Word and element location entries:
::::::

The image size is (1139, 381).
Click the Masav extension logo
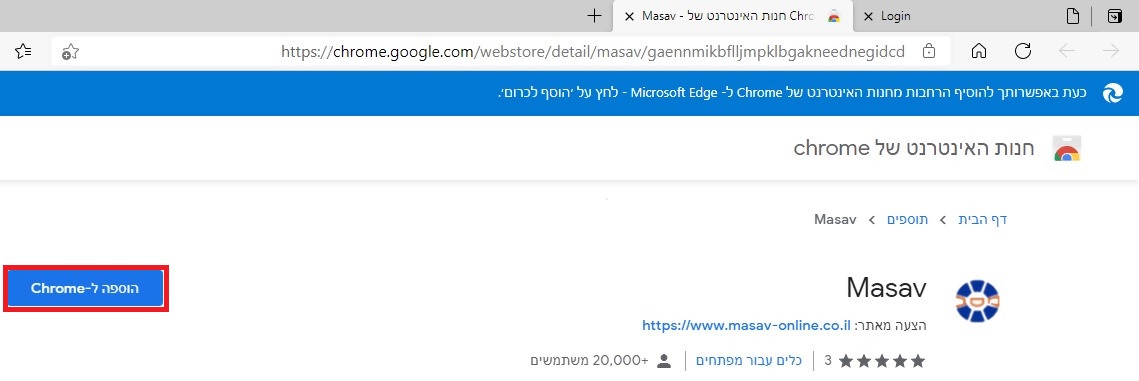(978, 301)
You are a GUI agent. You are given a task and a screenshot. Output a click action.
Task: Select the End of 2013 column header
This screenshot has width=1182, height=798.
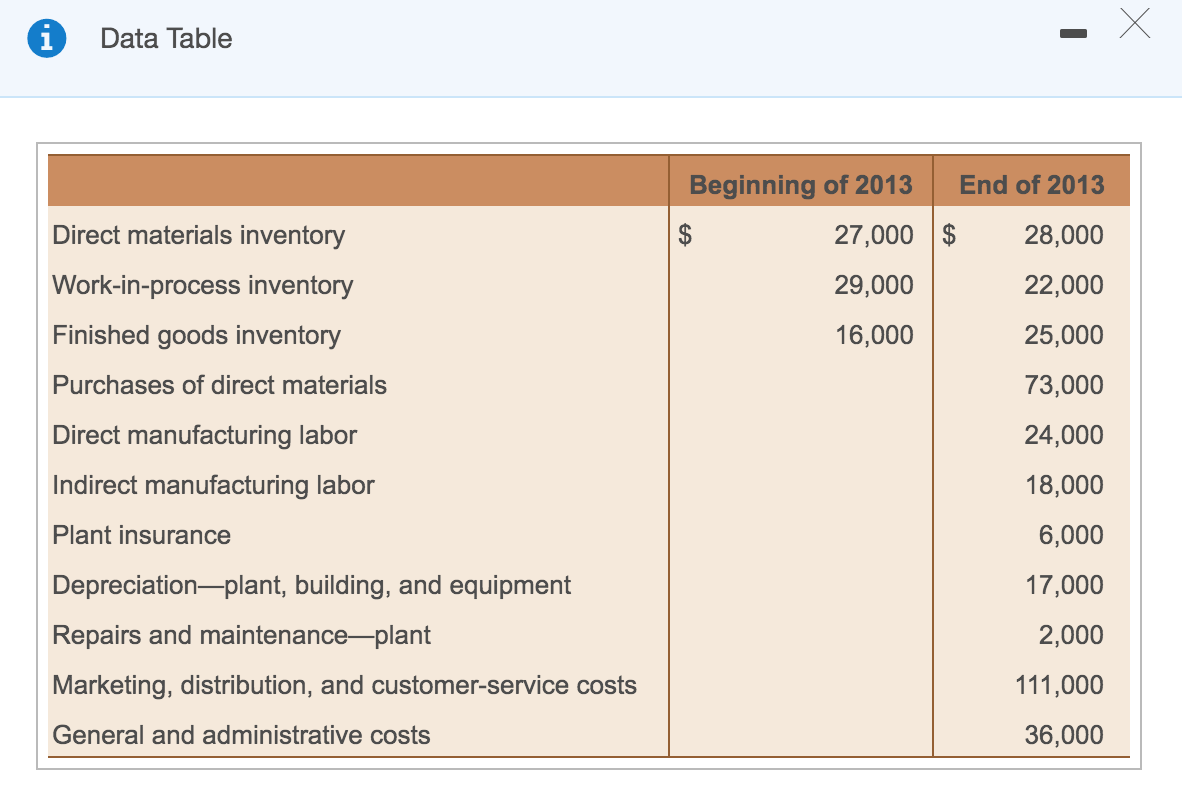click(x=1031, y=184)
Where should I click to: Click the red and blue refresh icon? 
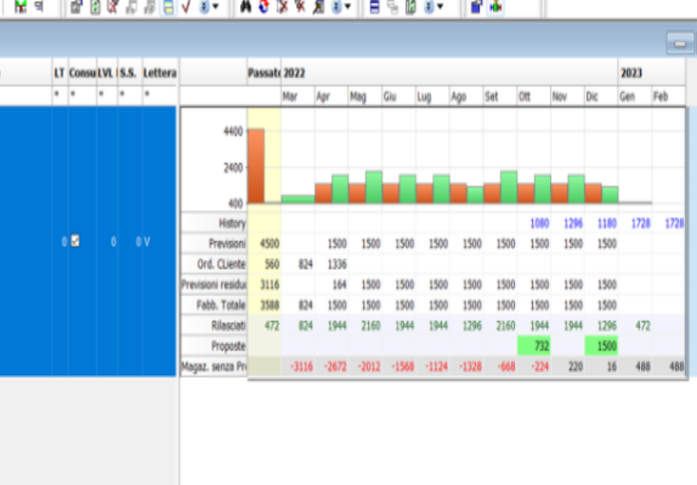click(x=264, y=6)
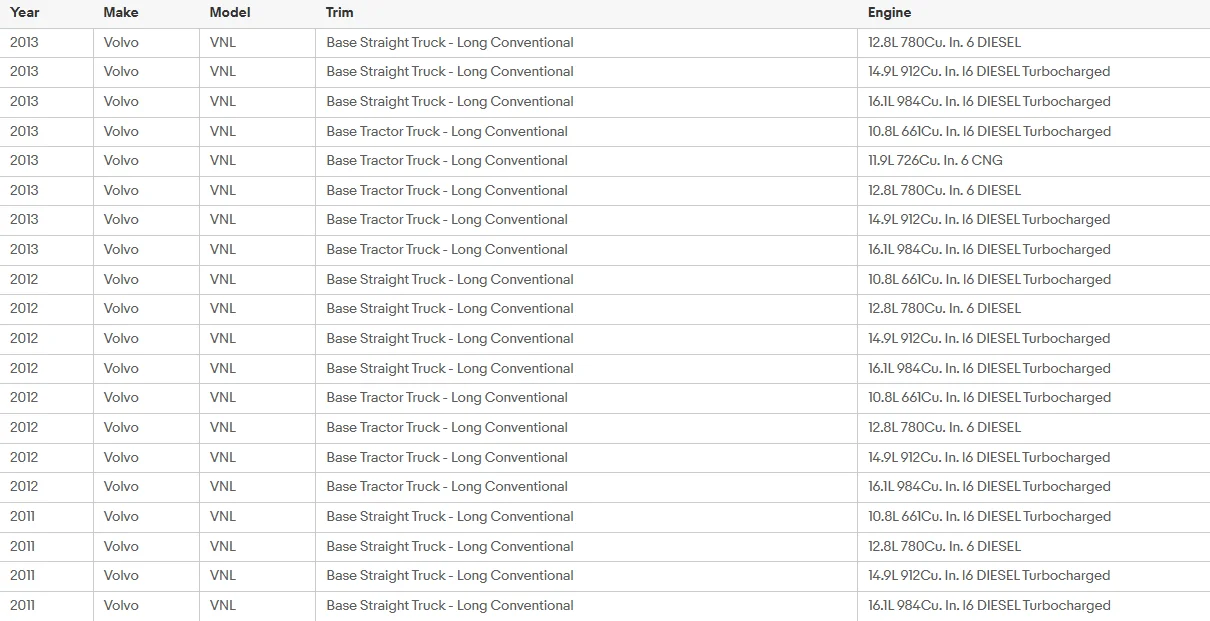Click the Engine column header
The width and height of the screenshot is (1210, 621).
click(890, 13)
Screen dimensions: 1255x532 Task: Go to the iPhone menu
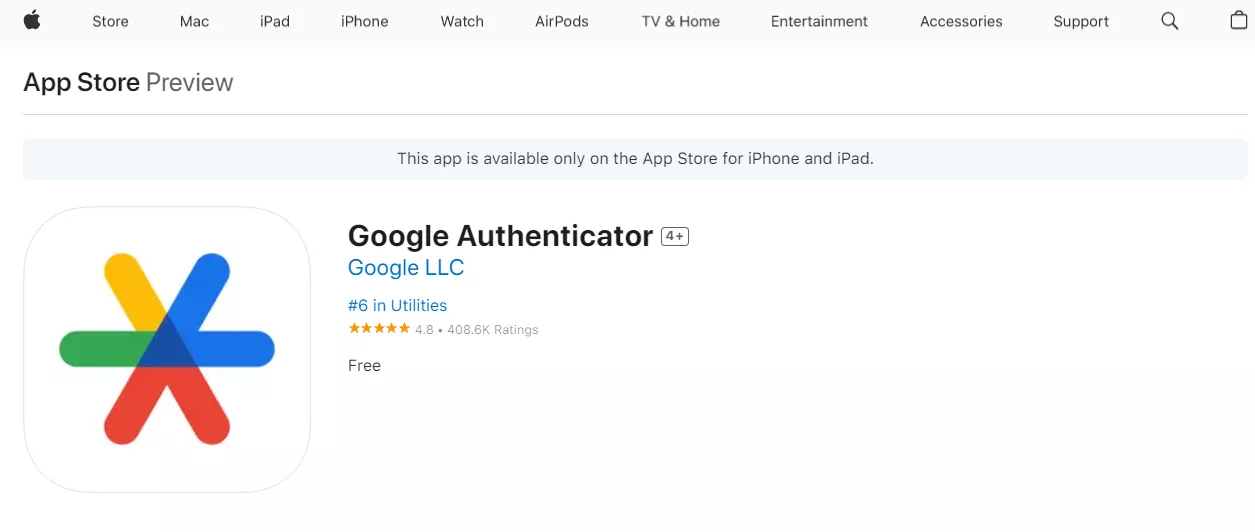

::::::

» EXERCISE OBJECTIVE
Copy out every line of the entries above word for word, and leave the pictures out of your copy.

» SOLUTION TO THIS PROBLEM
The image size is (1139, 381).
Click the Masav extension logo
(978, 301)
You are a GUI agent. You are given a task and a screenshot. Output a click action.
Task: Select the End of 2013 column header
This screenshot has width=1182, height=798.
click(x=1031, y=184)
Where should I click to: Click the red and blue refresh icon? 
click(x=264, y=6)
Click the Engine column header
The width and height of the screenshot is (1210, 621).
click(890, 13)
Screen dimensions: 1255x532 Task: Go to the iPhone menu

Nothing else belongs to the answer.